Vittel

5 670 hab. (Vittellois), 2 413 ha dont 511 de bois, chef-lieu de canton du département des Vosges dans l'arrondissement de Neufchâteau, 33 km au SE de celle-ci et 40 km à l'ouest de la préfecture. La ville est à la limite de la Vôge, au pied de la petite côte du rhétien. Une source déjà connue, la fontaine Gérémoy, a été mise en valeur dans les années 1850 par l'avocat L. Bouloumié qui a lancé la station à la mode du Second Empire. Celle-ci s'est construite dans le style mauresque de la fin du 19e siècle, puis dans le style anglais des débuts du 20e siècle, enfin dans le style moderne des années 1920.

Elle reste fréquentée en raison de sa proximité relative de grandes concentrations métropolitaines, mais a surtout bénéficié ensuite de la création de l'usine d'embouteillage et de vente d'eaux minérales (1 100 millions de cols par an), qui appartient actuellement à la division Nestlé Waters du groupe Nesté et emploie 1 800 personnes (plus 450 à Contrexéville), et de l'installation du Club Méditerranée (40 sal.), qui offre 550 places. Les usines de Vittel et Contréxéville (850 millions de cols) sont réunies depuis 2007 par une canalisation de 4 km à double sens, en vue d'optimiser l'embouteillage.

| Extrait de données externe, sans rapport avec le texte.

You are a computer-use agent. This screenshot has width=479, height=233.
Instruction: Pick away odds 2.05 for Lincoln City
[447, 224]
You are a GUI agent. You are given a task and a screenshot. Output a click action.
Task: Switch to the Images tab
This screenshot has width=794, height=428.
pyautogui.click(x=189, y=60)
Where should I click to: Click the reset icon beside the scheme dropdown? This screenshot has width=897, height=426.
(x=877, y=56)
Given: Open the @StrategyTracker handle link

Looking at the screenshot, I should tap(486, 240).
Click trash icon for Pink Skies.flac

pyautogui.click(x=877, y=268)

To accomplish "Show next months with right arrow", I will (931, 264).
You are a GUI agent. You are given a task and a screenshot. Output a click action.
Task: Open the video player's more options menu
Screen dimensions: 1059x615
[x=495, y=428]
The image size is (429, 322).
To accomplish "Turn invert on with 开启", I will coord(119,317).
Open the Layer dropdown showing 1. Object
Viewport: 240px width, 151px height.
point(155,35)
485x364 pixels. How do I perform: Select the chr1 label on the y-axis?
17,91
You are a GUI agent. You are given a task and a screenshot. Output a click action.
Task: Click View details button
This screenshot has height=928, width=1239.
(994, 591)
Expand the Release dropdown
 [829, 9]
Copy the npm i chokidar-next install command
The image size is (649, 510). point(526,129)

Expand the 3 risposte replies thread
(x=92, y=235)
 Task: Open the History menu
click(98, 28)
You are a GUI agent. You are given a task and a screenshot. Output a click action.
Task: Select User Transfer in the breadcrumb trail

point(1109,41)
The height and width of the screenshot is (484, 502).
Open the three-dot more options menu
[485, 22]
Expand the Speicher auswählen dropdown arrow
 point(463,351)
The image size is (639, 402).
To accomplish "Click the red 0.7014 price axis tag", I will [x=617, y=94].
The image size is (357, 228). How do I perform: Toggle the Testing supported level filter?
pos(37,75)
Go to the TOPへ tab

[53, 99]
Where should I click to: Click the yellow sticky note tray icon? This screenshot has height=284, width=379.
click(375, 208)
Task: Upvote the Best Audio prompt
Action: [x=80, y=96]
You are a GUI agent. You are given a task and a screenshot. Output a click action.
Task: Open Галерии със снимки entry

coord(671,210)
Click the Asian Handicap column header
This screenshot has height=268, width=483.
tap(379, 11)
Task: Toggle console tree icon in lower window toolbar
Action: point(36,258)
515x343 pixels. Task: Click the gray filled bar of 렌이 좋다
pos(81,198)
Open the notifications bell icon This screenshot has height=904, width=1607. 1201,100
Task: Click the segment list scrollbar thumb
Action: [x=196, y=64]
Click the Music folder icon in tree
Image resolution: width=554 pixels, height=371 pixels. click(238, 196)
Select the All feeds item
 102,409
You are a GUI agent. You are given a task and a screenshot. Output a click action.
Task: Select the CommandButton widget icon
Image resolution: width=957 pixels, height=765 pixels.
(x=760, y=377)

L'établissement thermal (25 sal.), le casino (50 sal., environ 100e en France par le produit des jeux) et deux hôtels ont été cédés par la société des eaux au groupe Partouche. La ville dispose d'espaces verts, d'un palais des congrès, d'un centre de préparation omnisports et d'un hippodrome; aérodrome du Champ de Courses (code LFSZ, une piste gazonnée de 1 200 m), tir aux pigeons au mont Saint-Jean sur la côte qui domine la ville au nord; jardins de la Terre, musée de l'eau, centre culturel et galerie des thermes.

Vittel a un collège public et un hôpital de jour, six hôtels (150 chambres) et un petit camping. Elle accueille aussi des industries en partie liées à l’activité de la source, comme la fabrique d’emballages plastiques et bouchages Bericap (80 sal., groupe allemand Berg), un atelier de cartonnage DS Smith (Kaypac, 25 sal.); boulangerie-pâtisserie Eurovita (65 sal.), restauration collective Restocop (25 sal.); travaux publics Eiffage (120 sal.), installations électriques Millot (20 sal.), et distribution d'électricité ERDF (20 sal.), plâtrerie Fallot (25 sal.), espaces verts Daviller (20 sal.); centre d'appels Lorraine (45 sal.); travail temporaire Adecco (40 sal.); supermarché Carrefour (30 sal.). Un embranchement ferroviaire aboutit à Mirecourt. Vittel avait autour de 1 400 hab. au 19e s., 2 500 en 1911 et 3 600 en 1936, et a culminé à 6 800 en 1975; la population se réduit depuis, et a perdu encore 600 hab. de 1999 à 2008, repassant ainsi au-dessous de 6 000 hab.

Le canton a 12 900 hab. (13 650 en 1999), 21 communes, 21 094 ha dont 5 488 de bois. Le drainage se fait en partie vers la Meuse par le Vair et la Vraine, bien que le nord-ouest du canton soit accidenté par les indentations du petit plateau du rhétien; un peu vers Mirecourt et donc vers la Moselle, par la Saule; à peu près pas vers la Saône. Vittel n’est séparée de Contrexéville que par une forêt-parc, où a été aménagé un parc d’aventures. Les villages du canton sont de très petite taille, sauf Remoncourt (600 Remoncourtois, 1 452 ha dont 382 de bois) à 10 km ENE de Vittel, qui sert de relais local à mi-chemin de Mirecourt et abrite une maison d’enfants à caractère social des Pupilles de l’enseignement public; et, à la rigueur, Dombrot-le-Sec (380 Dombriciens, 1 889 ha dont 466 à part), à la source du Vair à 5 km SSE de Contrexéville.